Sadie Samuels, a lobster fisher in Rockport, Maine.

On Equal Pay Day, Americans are reminded that women earn 80% of what men make. But that disparity can vary widely depending on the location.

  • April 10 is Equal Pay Day, a symbolic day meant to bring awareness to the gender wage gap in the United States.
  • Overall, American women make 80.5% of the median salary for men.
  • The disparity varies widely by state and race. Wyoming has the widest gender wage gap in the nation at 36%.

Fifty-five years after the the United States passed the Equal Pay Act, women in the US still face a substantial gender wage gap. On Tuesday, the country is recognizing Equal Pay Day, which was established in 1996 to highlight this disparity.

Today, on average, an American woman earns around 80 cents for every dollar a man earns, and women's median annual earnings are $10,500 less than men's, according to a recent report by the Senate Joint Economic Committee Democratic Staff.

But that gender wage gap can vary widely depending on the location.

The map below shows which US states have the most and least severe gender wage gaps. Using US Census Bureau data from 2016 (the most recent year available), it compares the median earnings of men to those of women.

In Wyoming, the gender wage gap is 36%, the biggest in the nation. Twenty-three states in the country currently have gender pay gaps that are larger than the national average of 19.5% — though that's down from 32 states in 2015. The narrowest gender wage gap exists in New York and Delaware, where women earn 89% of the median salary for men.

The gender wage gap is even wider between white men and women of color.

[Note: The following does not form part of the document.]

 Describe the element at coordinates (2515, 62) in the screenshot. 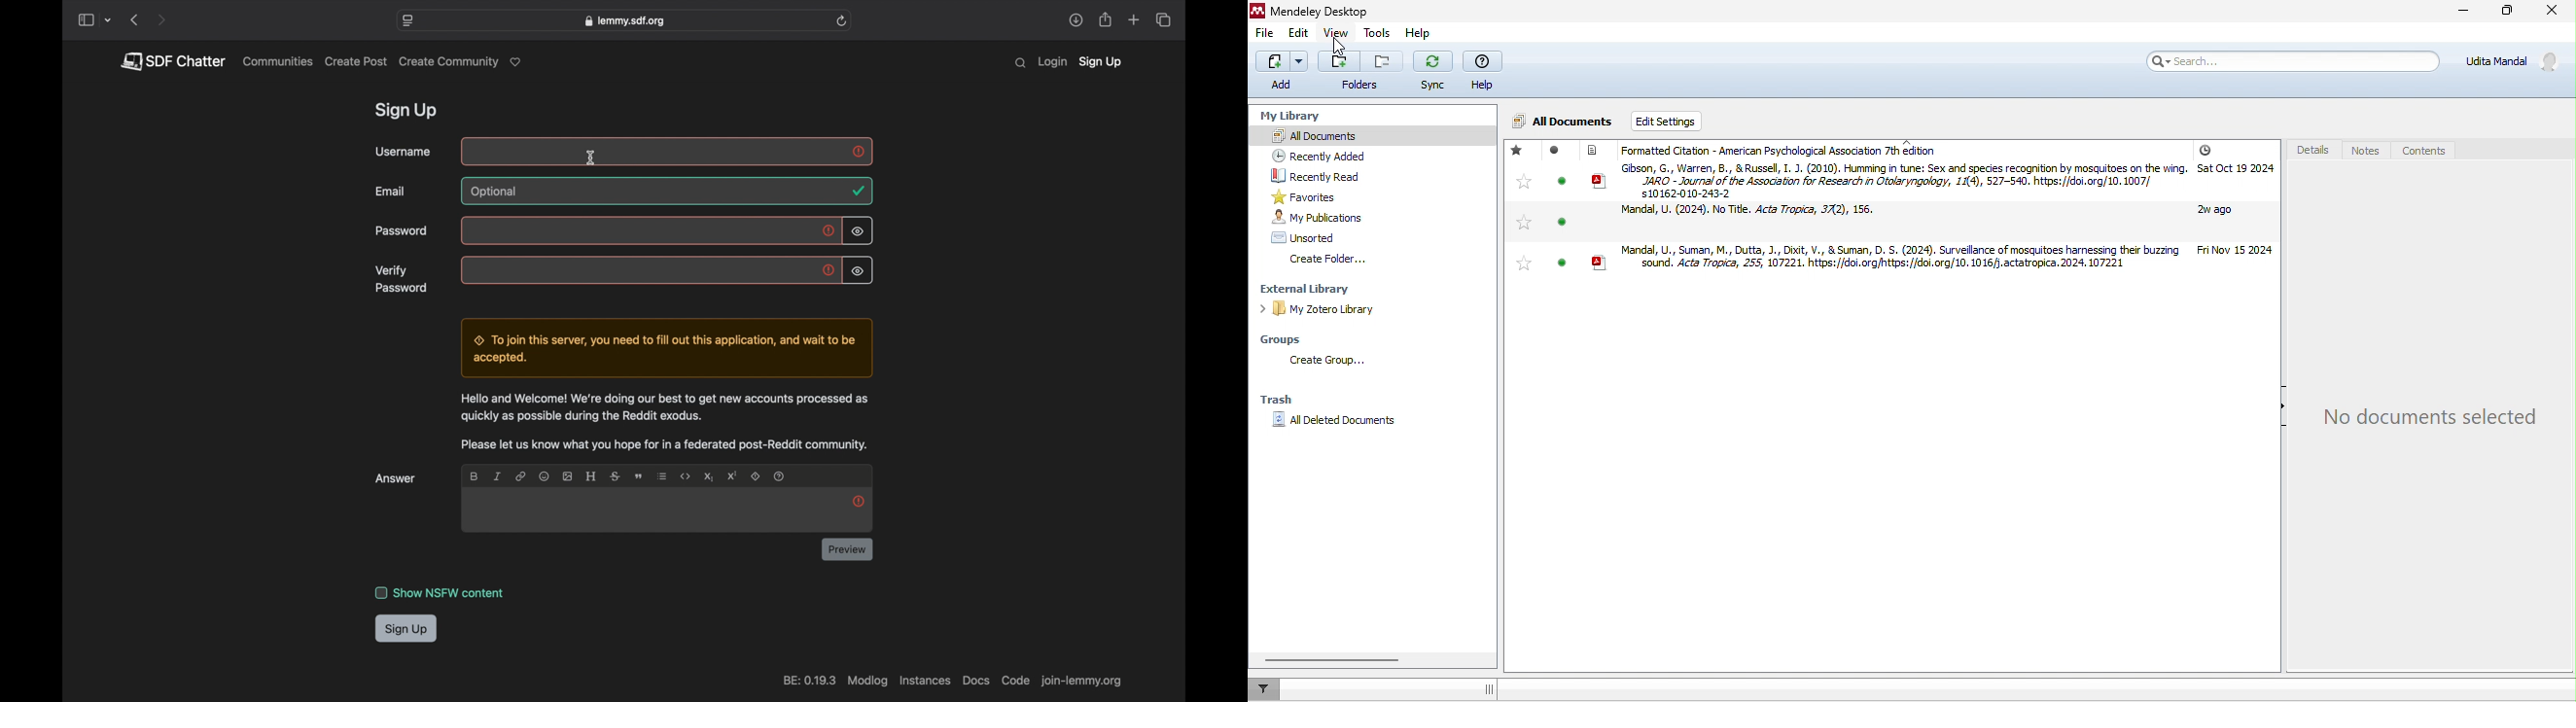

In Maryland, for example, Hispanic women tend to earn just 49% of what white men make.

Most states have implemented laws against gender discrimination, and all but three states (Arkansas, North Carolina, and Tennessee) have laws prohibiting employers from discriminating on the basis of gender.

While progress has been made towards pay parity between men and women, the Institute for Women's Policy Research predicts that wages will not be equal until 2059.